A father does not necessarily need to be physically absent for the feeling of a father-void to exist. A father may be present and simply ill……but, still…..the same feelings of stress, insecurity, and vulnerability may exist for the youth as if his or her father was physically absent. Someone’s father may have a chronic illness or disease that makes him unable and unavailable to fulfill his paternal duties on a day-to day basis.

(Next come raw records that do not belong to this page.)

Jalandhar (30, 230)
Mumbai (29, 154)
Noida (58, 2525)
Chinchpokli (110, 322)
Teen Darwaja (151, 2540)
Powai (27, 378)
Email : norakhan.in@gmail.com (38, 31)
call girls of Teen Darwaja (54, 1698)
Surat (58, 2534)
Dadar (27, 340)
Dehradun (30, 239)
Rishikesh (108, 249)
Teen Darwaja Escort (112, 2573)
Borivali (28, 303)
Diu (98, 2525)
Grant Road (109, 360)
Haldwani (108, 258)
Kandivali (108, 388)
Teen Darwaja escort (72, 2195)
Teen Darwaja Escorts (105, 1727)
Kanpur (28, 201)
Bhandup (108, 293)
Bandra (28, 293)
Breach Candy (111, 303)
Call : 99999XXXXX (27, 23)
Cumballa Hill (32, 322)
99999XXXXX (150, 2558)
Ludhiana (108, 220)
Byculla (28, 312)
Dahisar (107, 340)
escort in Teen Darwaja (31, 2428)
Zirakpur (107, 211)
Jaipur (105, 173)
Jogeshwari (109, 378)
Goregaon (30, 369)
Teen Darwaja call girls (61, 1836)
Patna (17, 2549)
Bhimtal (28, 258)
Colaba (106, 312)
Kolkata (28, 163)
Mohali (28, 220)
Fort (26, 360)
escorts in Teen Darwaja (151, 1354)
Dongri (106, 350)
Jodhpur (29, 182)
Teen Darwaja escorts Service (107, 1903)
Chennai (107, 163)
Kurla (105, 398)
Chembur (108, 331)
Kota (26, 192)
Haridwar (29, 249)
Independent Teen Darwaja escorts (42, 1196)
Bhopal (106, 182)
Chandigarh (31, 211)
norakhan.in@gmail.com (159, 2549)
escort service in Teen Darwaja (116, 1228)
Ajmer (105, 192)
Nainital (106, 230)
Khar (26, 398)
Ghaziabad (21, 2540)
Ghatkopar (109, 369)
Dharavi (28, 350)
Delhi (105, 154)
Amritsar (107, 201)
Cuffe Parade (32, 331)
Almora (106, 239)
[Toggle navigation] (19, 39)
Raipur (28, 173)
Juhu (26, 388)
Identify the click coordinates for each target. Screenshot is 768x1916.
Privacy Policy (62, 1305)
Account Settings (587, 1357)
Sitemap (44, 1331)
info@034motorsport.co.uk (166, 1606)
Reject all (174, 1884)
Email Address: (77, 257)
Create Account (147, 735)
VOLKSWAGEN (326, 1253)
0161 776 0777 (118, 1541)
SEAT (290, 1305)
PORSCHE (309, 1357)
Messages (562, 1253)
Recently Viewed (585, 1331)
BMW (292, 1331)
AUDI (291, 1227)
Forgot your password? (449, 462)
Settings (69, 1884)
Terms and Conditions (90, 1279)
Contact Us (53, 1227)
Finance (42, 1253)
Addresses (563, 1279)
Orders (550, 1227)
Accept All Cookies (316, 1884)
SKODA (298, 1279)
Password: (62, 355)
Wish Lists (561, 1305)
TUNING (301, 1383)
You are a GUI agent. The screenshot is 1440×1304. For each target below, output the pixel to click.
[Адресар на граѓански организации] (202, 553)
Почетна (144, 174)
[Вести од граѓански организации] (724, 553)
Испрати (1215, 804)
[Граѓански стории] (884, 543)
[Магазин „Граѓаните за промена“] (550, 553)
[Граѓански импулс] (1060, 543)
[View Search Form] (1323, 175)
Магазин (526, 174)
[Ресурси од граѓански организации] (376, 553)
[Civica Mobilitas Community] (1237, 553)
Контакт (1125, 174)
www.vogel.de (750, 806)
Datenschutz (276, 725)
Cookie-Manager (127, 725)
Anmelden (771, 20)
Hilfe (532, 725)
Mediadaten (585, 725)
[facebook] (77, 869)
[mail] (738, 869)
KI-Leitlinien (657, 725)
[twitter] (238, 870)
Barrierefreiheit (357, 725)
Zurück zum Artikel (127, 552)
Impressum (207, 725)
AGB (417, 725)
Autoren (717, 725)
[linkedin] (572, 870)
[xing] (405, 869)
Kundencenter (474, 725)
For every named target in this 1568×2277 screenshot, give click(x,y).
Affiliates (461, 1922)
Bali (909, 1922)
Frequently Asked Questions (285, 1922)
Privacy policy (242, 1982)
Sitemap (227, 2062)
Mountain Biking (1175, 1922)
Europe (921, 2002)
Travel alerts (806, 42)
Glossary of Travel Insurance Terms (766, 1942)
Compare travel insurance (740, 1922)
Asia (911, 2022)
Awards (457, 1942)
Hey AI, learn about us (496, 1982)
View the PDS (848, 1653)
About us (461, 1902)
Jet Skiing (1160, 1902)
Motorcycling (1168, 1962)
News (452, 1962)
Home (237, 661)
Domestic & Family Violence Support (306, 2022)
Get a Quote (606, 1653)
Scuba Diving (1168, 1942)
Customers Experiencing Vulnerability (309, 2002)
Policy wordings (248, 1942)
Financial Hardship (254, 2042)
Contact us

A father who is battling disease or illness may be limited in his ability to play with his kids, help out with sports practice, attend school functions, or be emotionally available to his children when needed. A child in this position carries the burden of worrying about his father’s health, the suffering of paternal absence and the feelings of discomfort or sadness when he or she sees other kids enjoying time with a present family unit. Further, a child may consciously or subconsciously worry about what the near and long term future will hold for him or her if his or her father should die. The child and the parent both suffer from the frustration of the situation.
For someone seeking to help a youth in need, this is a delicate scenario, as you don’t want to insult a family by offering help, and, thus, insinuating that a father is not adequately executing his paternal duties. You may be pointing out a lapse that he does not himself consider to exist or want to admit. This could potentially create feelings of resentment by a father whom you seek to support and towards whom you have nothing but the best of intentions. On the other hand, if handled with sensitivity and respect, an entire family may appreciate your attempt to lend a hand where needed.